You have to wonder where the figurative book burning will stop, apropos of two recent burnings on Facebook.
On the one hand, Facebook banned Front Page editor Jamie Glazov for a week because he reported a threat from a Muslim. Read that again: Whatever happened to the Mohammedan, Facebook banned Glazov.
Front Page summed it up perfectly:
Facebook has not responded to Jamie and the ban remains in place. It is now obvious what the rule is at Facebook: If a member of the Religion of Peace threatens to break a kafir's mouth, that is safe for the FB community and the kafir obviously deserves the threat because he is violating Islamic blasphemy laws in some way. And the kafir must be punished if he reports or complains about the threat. But if a kafir says something about Islam that upsets a Muslim, then that is a completely different matter. That for sure is unsafe for the FB community and the kafir obviously needs to be punished.

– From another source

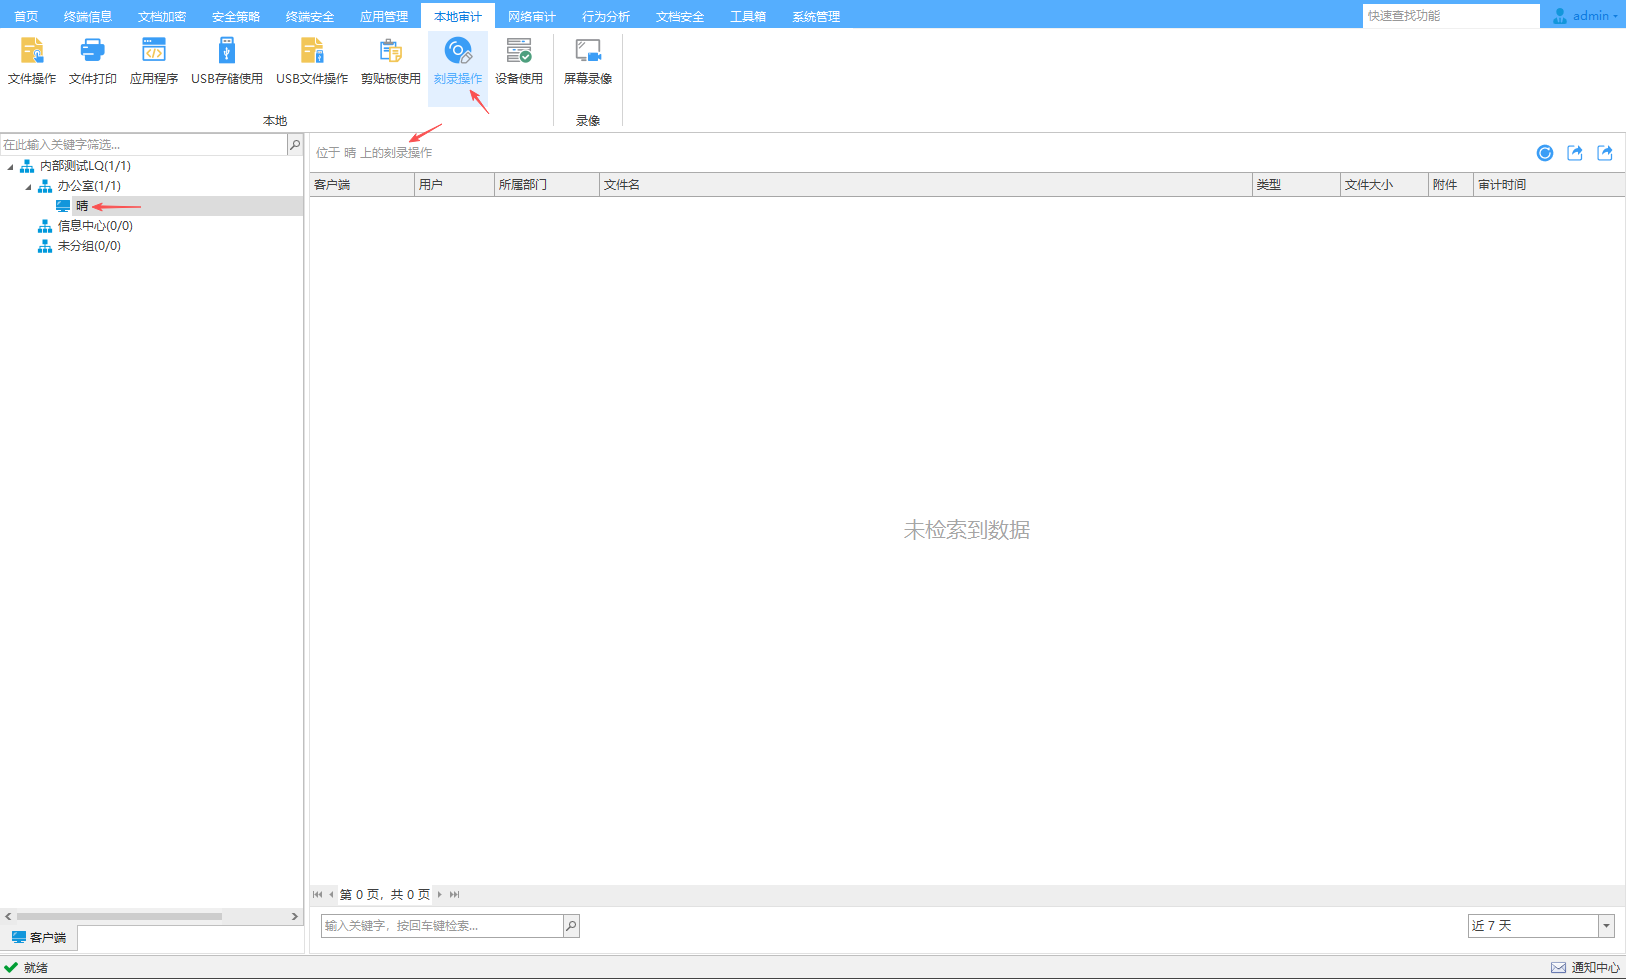
Task: Click the 快速查找功能 search box
Action: click(x=1450, y=16)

On the other hand, Facebook banned a Jewish woman for 30 days for complaining about black-on-Jewish crime.
The woman lives in Crown Heights, where Professional Black Man Al Sharpton led anti-Jewish riots 27 years ago
“While not admitting fault for stirring up racial tensions in the area, Sharpton wrote in a New York Daily News op-ed 20 years after the riots, “Our language and tone sometimes exacerbated tensions and played to the extremists rather than raising the issue of the value of this young man whom we were so concerned about.”
Sharpton was much too modest. This was one of the things he said: “If the Jews want to get it on, tell them to pin their yarmulkes back and come over to my house.”
Yet the woman who complains about black-on-Jewish crime gets a 30-day suspension.